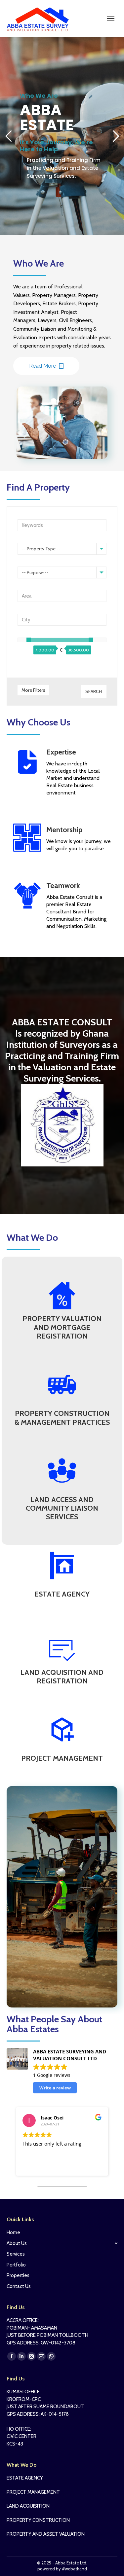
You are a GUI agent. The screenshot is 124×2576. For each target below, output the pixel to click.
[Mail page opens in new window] (41, 2356)
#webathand (74, 2568)
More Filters (33, 690)
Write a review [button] (55, 2088)
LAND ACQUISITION (28, 2506)
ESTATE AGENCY (25, 2478)
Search (93, 691)
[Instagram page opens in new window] (31, 2356)
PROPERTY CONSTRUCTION (38, 2520)
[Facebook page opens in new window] (11, 2356)
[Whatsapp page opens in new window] (51, 2356)
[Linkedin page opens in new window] (21, 2356)
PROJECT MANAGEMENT (33, 2492)
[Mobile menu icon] (110, 18)
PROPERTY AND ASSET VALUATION (46, 2534)
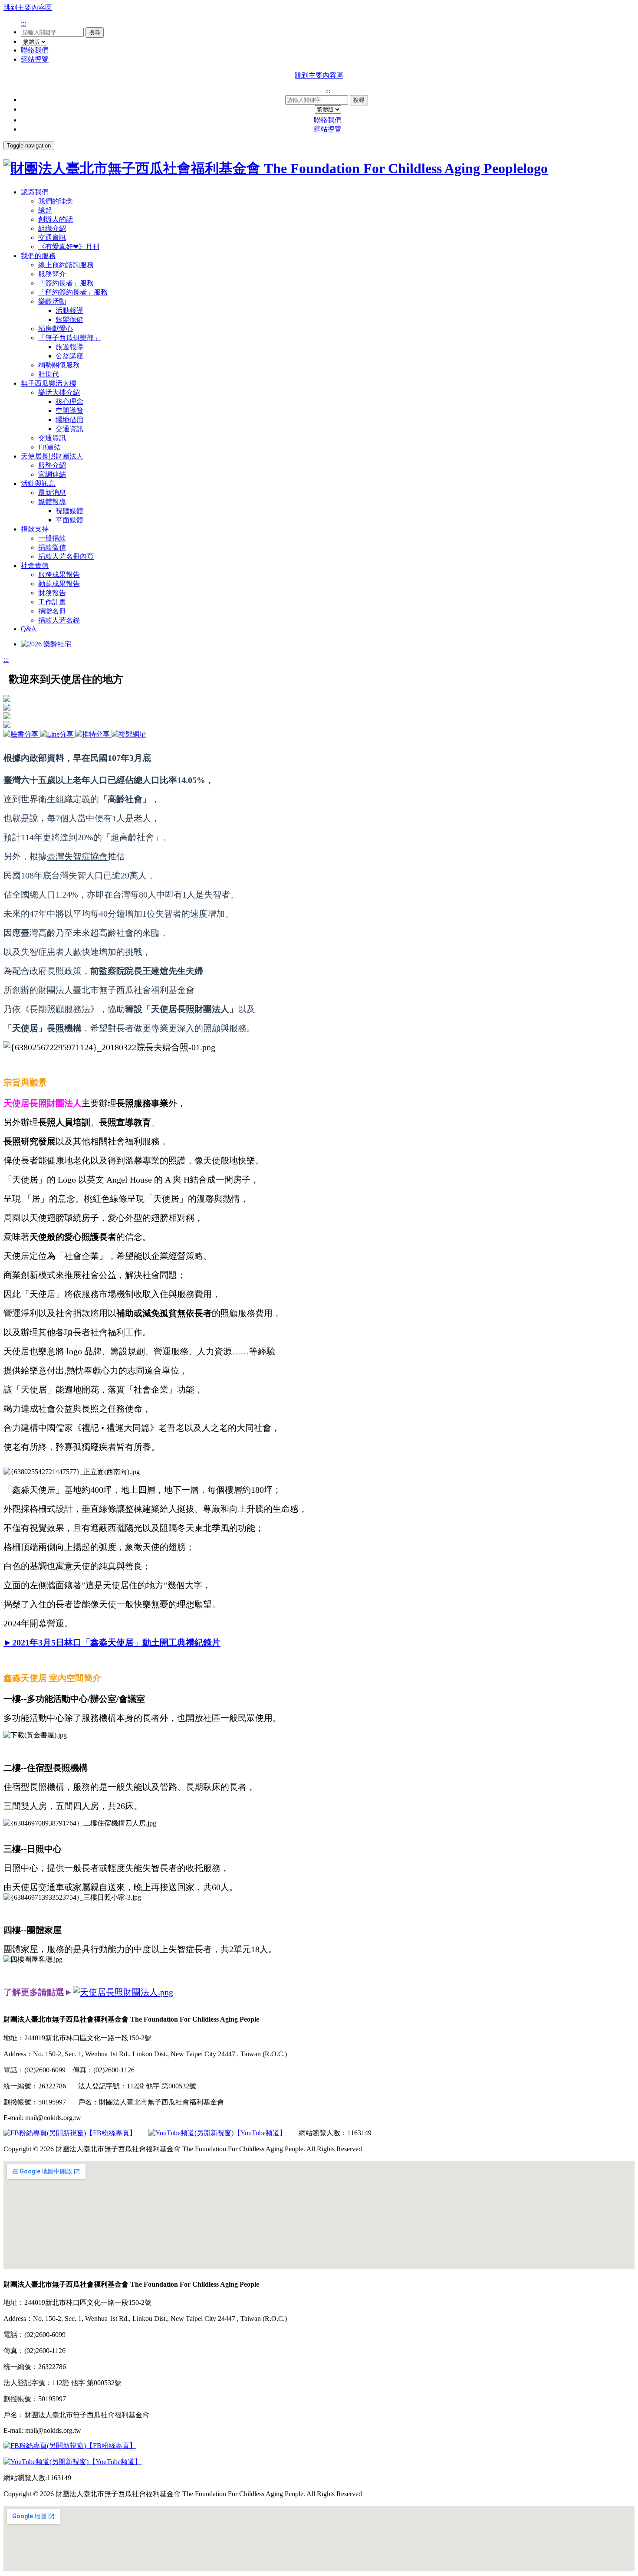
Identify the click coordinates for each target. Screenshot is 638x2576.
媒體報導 (52, 501)
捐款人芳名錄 (59, 620)
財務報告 (52, 592)
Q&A (28, 629)
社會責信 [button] (35, 565)
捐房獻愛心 (55, 328)
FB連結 (49, 447)
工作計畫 (52, 602)
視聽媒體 (69, 511)
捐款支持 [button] (35, 529)
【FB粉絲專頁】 (111, 2133)
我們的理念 (55, 201)
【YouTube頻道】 (259, 2133)
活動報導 (69, 310)
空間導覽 (69, 410)
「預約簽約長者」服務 (73, 292)
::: (23, 23)
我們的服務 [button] (38, 255)
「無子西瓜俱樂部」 (69, 337)
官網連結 (52, 474)
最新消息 (52, 492)
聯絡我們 (35, 50)
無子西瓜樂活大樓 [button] (48, 383)
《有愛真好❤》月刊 (68, 246)
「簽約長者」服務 (66, 283)
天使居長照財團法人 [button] (52, 456)
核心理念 (69, 401)
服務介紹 (52, 465)
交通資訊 (52, 237)
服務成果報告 (59, 574)
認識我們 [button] (35, 192)
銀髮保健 (69, 319)
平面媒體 (69, 520)
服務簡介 (52, 274)
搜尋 (94, 32)
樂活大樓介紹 (59, 392)
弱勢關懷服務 (59, 365)
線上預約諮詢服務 (66, 265)
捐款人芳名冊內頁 (66, 556)
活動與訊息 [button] (38, 483)
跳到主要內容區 (27, 7)
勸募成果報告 (59, 583)
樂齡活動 (52, 301)
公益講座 (69, 356)
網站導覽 (35, 59)
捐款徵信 (52, 547)
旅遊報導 (69, 347)
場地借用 (69, 419)
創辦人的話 (55, 219)
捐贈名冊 (52, 611)
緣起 (45, 210)
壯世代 (48, 374)
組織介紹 (52, 228)
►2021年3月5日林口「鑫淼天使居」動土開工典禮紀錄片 (111, 1642)
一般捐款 (52, 538)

What to produce:
The listing should be transcribed exactly. No picture is to appear in the transcription.

Written reply:
You are a GUI agent. The screenshot is 124×2576. For each target below, output the pixel to click.
[Mail page opens in new window] (41, 2356)
#webathand (74, 2568)
More Filters (33, 690)
Write a review [button] (55, 2088)
LAND ACQUISITION (28, 2506)
ESTATE AGENCY (25, 2478)
Search (93, 691)
[Instagram page opens in new window] (31, 2356)
PROPERTY CONSTRUCTION (38, 2520)
[Facebook page opens in new window] (11, 2356)
[Whatsapp page opens in new window] (51, 2356)
[Linkedin page opens in new window] (21, 2356)
PROJECT MANAGEMENT (33, 2492)
[Mobile menu icon] (110, 18)
PROPERTY AND ASSET VALUATION (46, 2534)
Identify the click coordinates for each target. Screenshot is 638x2576.
媒體報導 (52, 501)
捐款人芳名錄 (59, 620)
財務報告 (52, 592)
Q&A (28, 629)
社會責信 [button] (35, 565)
捐房獻愛心 (55, 328)
FB連結 (49, 447)
工作計畫 (52, 602)
視聽媒體 (69, 511)
捐款支持 [button] (35, 529)
【FB粉絲專頁】 (111, 2133)
我們的理念 (55, 201)
【YouTube頻道】 (259, 2133)
活動報導 (69, 310)
空間導覽 (69, 410)
「預約簽約長者」服務 (73, 292)
::: (23, 23)
我們的服務 [button] (38, 255)
「無子西瓜俱樂部」 (69, 337)
官網連結 (52, 474)
最新消息 (52, 492)
聯絡我們 (35, 50)
無子西瓜樂活大樓 [button] (48, 383)
《有愛真好❤》月刊 (68, 246)
「簽約長者」服務 (66, 283)
天使居長照財團法人 [button] (52, 456)
核心理念 (69, 401)
服務介紹 (52, 465)
交通資訊 (52, 237)
服務成果報告 (59, 574)
認識我們 [button] (35, 192)
銀髮保健 (69, 319)
平面媒體 (69, 520)
服務簡介 (52, 274)
搜尋 (94, 32)
樂活大樓介紹 (59, 392)
弱勢關懷服務 (59, 365)
線上預約諮詢服務 (66, 265)
捐款人芳名冊內頁 (66, 556)
活動與訊息 [button] (38, 483)
跳到主要內容區 (27, 7)
勸募成果報告 (59, 583)
樂齡活動 (52, 301)
公益講座 (69, 356)
網站導覽 (35, 59)
捐款徵信 (52, 547)
旅遊報導 (69, 347)
場地借用 (69, 419)
創辦人的話 (55, 219)
捐贈名冊 (52, 611)
緣起 (45, 210)
壯世代 (48, 374)
組織介紹 (52, 228)
►2021年3月5日林口「鑫淼天使居」動土開工典禮紀錄片 (111, 1642)
一般捐款 (52, 538)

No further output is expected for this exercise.